SHORT TASK: Reproduce the items verbatim from the line containing "You are a GUI" through the line containing "pos(632,327)", and leave the pictures out.

LISTING:
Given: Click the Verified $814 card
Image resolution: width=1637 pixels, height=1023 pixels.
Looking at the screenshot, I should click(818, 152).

==

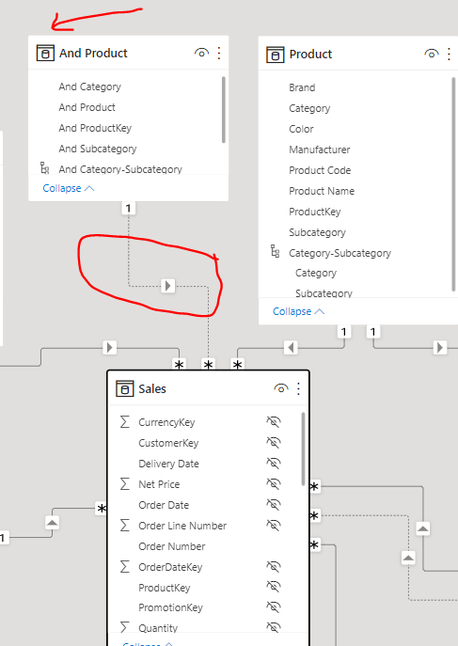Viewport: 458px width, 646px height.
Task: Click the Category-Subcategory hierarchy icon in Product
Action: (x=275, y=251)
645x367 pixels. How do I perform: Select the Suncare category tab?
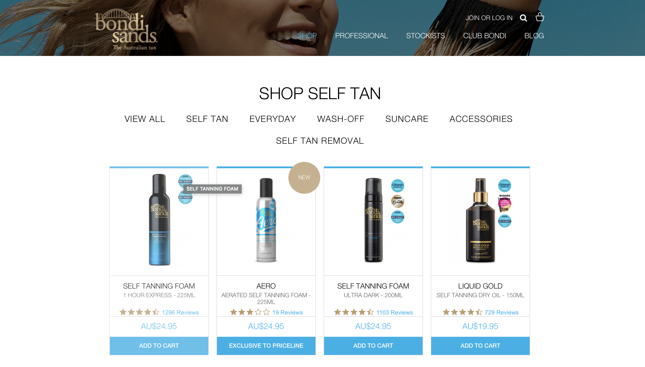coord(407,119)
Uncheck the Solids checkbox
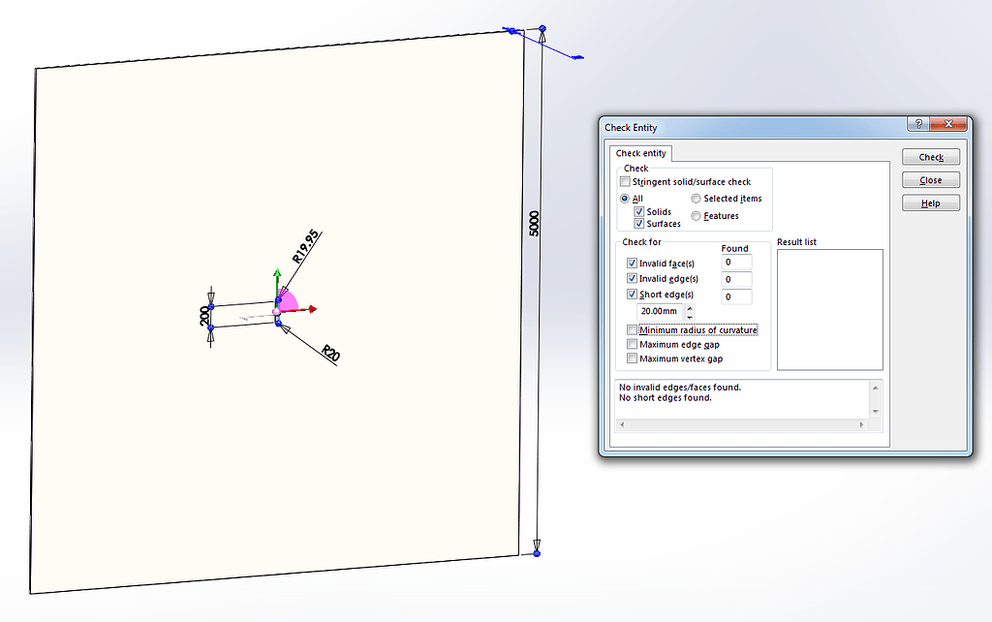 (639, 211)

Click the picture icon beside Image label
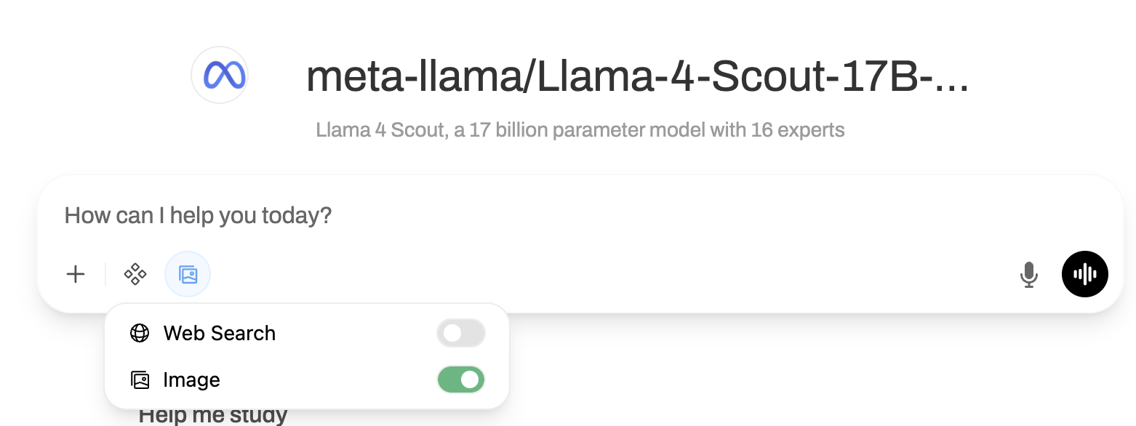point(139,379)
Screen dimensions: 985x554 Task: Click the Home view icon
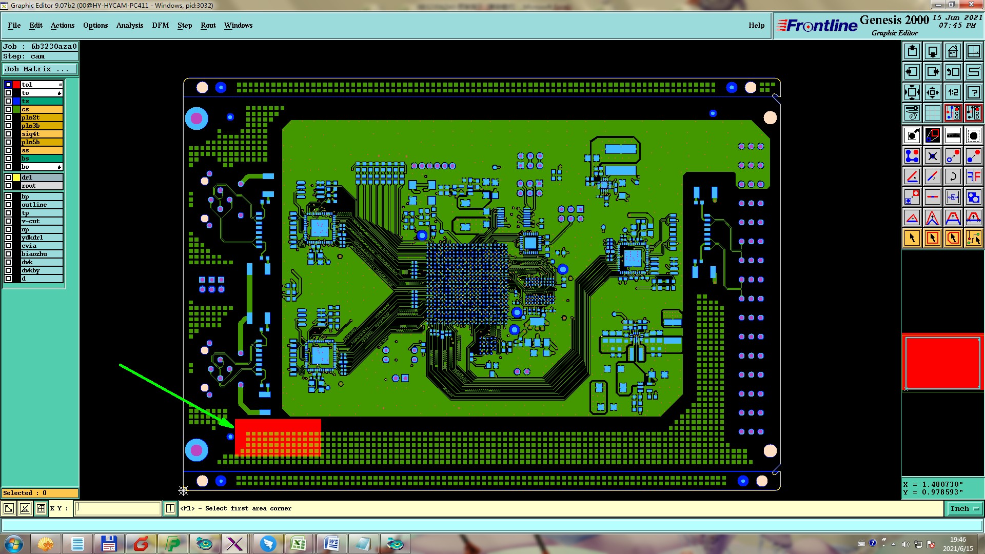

==

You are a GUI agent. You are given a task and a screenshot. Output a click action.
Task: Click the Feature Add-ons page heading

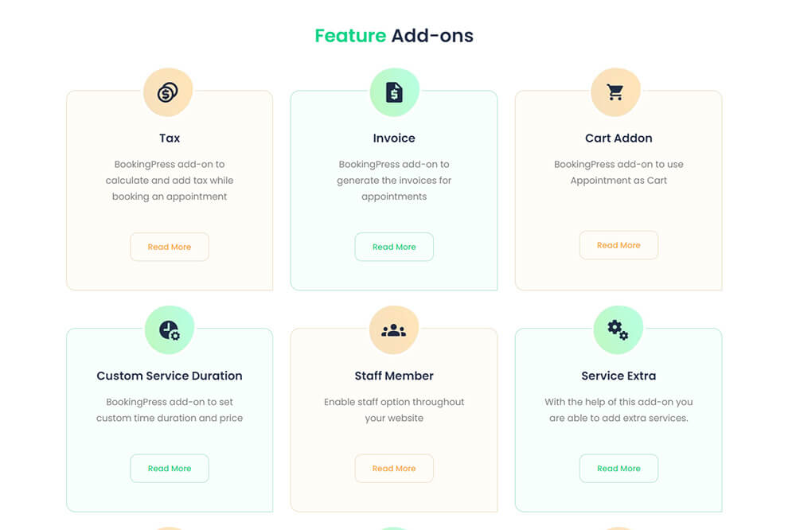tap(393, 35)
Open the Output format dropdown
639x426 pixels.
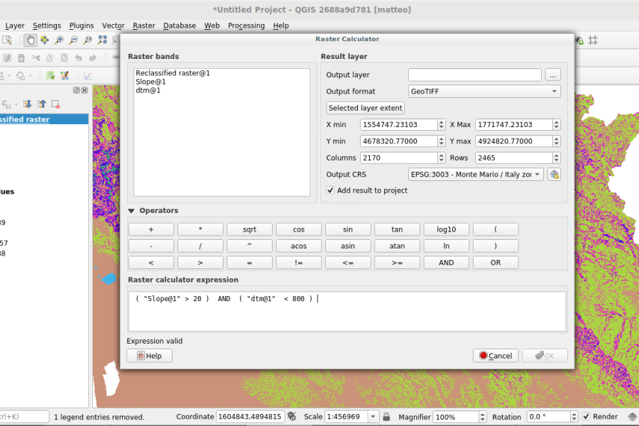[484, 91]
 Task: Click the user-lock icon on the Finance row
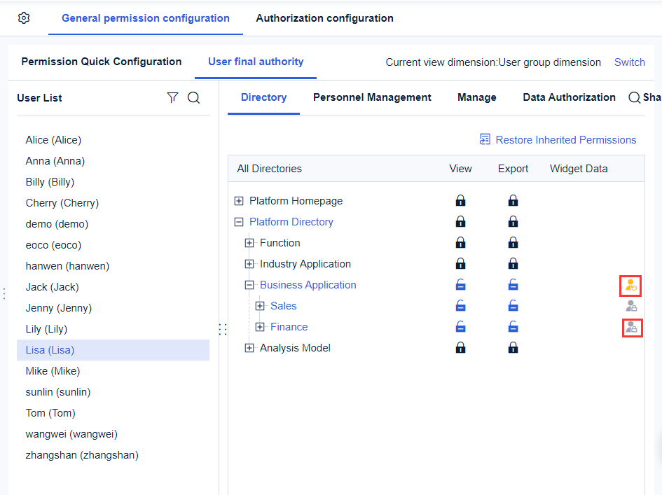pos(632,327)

SOLUTION TO THIS TASK:
You are a GUI agent. You are given a task and a screenshot. Output a click action.
Task: Click the Feature Add-ons page heading

tap(393, 35)
Open the Output format dropdown
639x426 pixels.
[484, 91]
 Task: Click the user-lock icon on the Finance row
pos(632,327)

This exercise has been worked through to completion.